What to work on: Look through the records and report how many lines include the word "agent", with no other words.

Pixel coordinate grounding data:

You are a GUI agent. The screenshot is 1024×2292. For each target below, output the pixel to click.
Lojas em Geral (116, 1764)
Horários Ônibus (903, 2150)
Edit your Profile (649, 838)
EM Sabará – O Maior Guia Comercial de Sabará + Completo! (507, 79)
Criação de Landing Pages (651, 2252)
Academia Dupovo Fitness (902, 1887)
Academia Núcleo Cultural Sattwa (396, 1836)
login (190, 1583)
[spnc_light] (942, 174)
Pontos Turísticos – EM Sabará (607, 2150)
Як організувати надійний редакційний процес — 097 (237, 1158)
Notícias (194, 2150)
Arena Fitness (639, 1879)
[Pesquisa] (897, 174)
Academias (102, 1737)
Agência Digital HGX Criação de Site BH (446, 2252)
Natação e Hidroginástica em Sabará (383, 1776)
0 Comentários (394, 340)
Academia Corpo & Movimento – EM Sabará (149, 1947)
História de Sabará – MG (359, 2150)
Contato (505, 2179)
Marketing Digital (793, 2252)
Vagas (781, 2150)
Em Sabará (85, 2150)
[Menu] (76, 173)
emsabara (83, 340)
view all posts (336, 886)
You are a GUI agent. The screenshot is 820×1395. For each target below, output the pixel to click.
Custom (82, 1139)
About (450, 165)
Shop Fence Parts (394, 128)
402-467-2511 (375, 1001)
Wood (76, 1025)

Written solution: 2